Mrs. Chatfield’s already broken smile now disintegrated completely.

“For shame,” she cried, “for shame, Mr. Humbert! The poor boy has just been killed in Korea.”

I said didn’t she think “vient de,” with the infinitive, expressed recent events so much more neatly than the English “just,” with the past? But I had to be trotting off, I said.

There were only two blocks to Windmuller’s office. He greeted me with a very slow, very enveloping, strong, searching grip. He thought I was in California. Had I not lived at one time at Beardsley? His daughter had just entered Beardsley College. And how was – ? I gave all necessary information about Mrs. Schiller. We had a pleasant business conference.

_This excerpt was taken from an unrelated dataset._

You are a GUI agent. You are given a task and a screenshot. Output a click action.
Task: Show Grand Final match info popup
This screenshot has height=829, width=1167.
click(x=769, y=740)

I walked out into the hot September sunshine a contented pauper. (2.33)

 

In his Foreword to Humbert's manuscript John Ray, Jr. mentions Mr. “Windmuller,” of “Ramsdale,” and his daughter "Louise:"

 

For the benefit of old-fashioned readers who wish to follow the destinies of the “real” people beyond the “true” story, a few details may be given as received from Mr. “Windmuller,” of “Ramsdale,” who desires his identity suppressed so that “the long shadow of this sorry and sordid business” should not reach the community to which he is proud to belong. His daughter, “Louise,” is by now a college sophomore, “Mona Dahl” is a student in Paris. “Rita” has recently married the proprietor of a hotel in Florida. Mrs. “Richard F. Schiller” died in childbed, giving birth to a stillborn girl, on Christmas Day 1952, in Gray Star, a settlement in the remotest Northwest. “Vivian Darkbloom” has written a biography, “My Cue,” to be publshed shortly, and critics who have perused the manuscript call it her best book. The caretakers of the various cemeteries involved report that no ghosts walk.

 

According to John Ray, Jr., Mrs. “Richard F. Schiller” (Lolita's married name) died in childbed, giving birth to a stillborn girl, on Christmas Day 1952, in Gray Star, a settlement in the remotest Northwest. But it seems that, actually, Lolita dies of ague on July 4, 1949, in the Elphinstone hospital. Everything what happens after her sudden death (Lolita's escape from the hospital, Humbert's affair with Rita, Lolita's marriage and pregnancy, and the murder of Clare Quilty) was invented by Humbert Humbert (whose "real" name is John Ray, Jr.).